Data for this exercise
- Opening Delimiter -

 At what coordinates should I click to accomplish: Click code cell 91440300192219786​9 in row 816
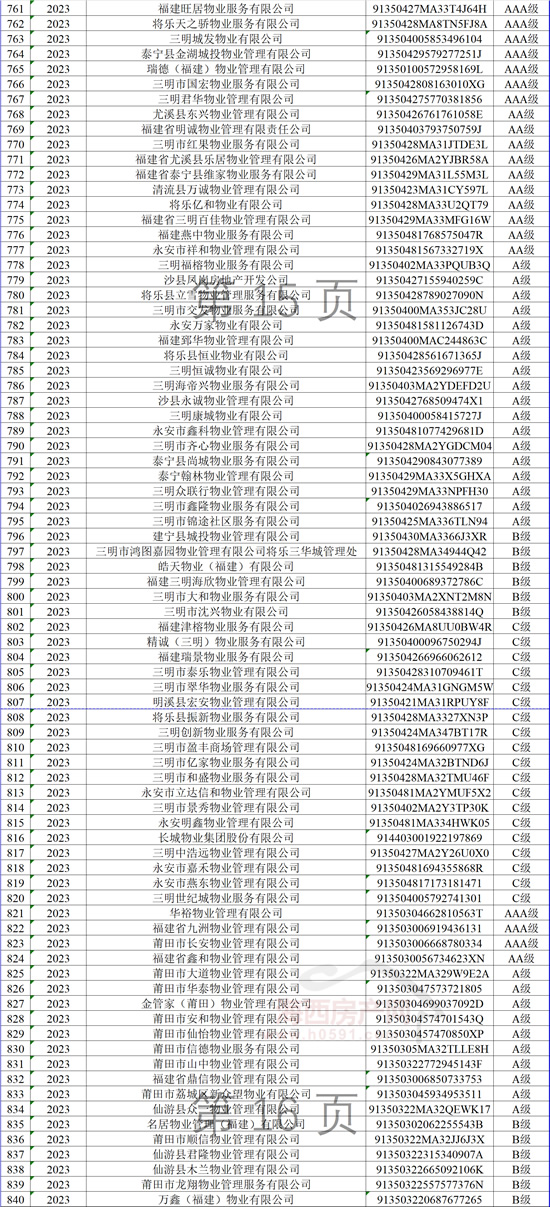click(432, 837)
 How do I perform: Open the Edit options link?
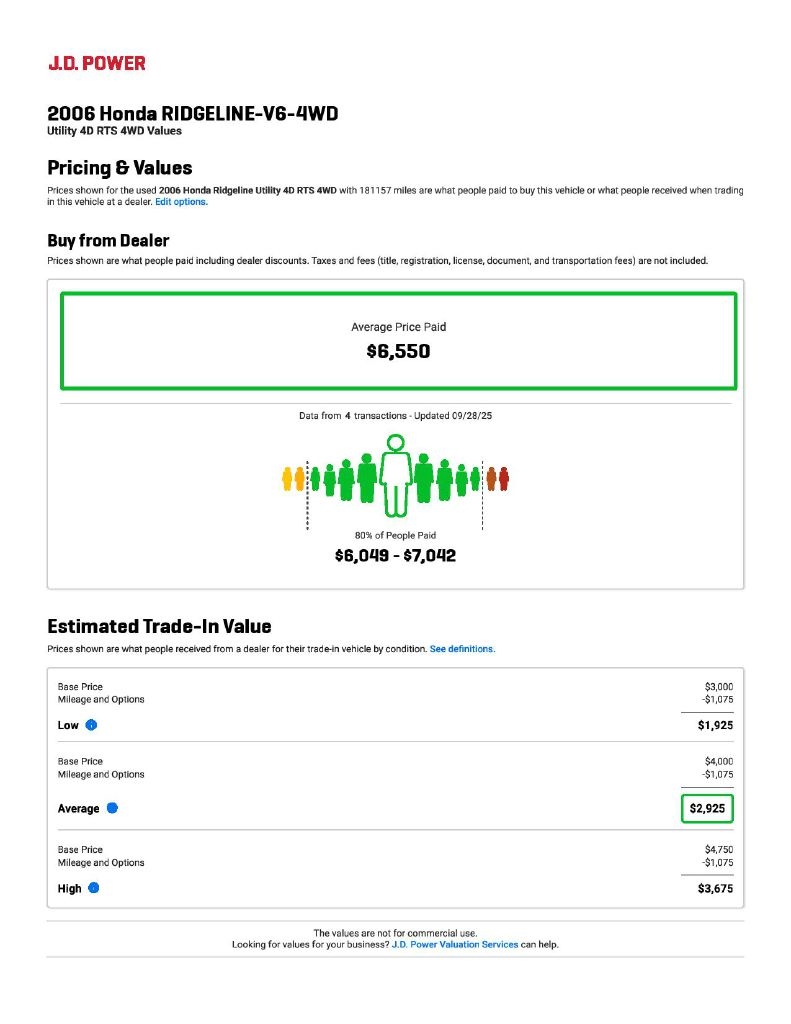pos(181,202)
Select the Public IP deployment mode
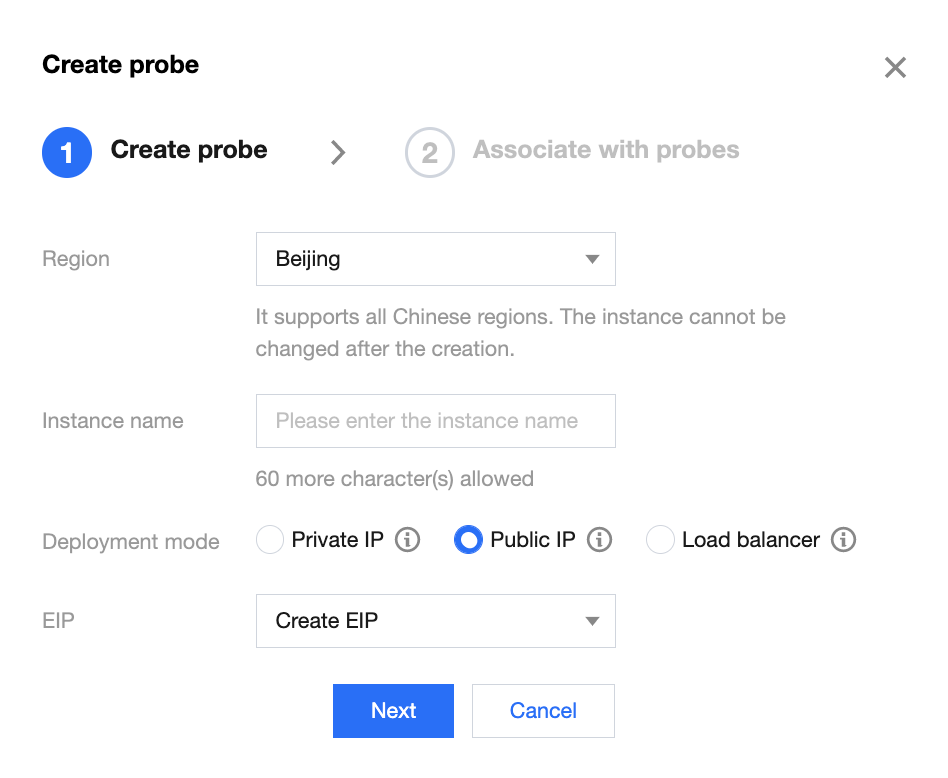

- Closing Delimiter -

What is expected
The records above should be retyped in full and exactly; omit the pictures.

Reply to the task
 At what coordinates should I click to accomplish: Click code cell 91440300192219786​9 in row 816
click(432, 837)
 How do I perform: Open the Edit options link?
pos(181,202)
Select the Public IP deployment mode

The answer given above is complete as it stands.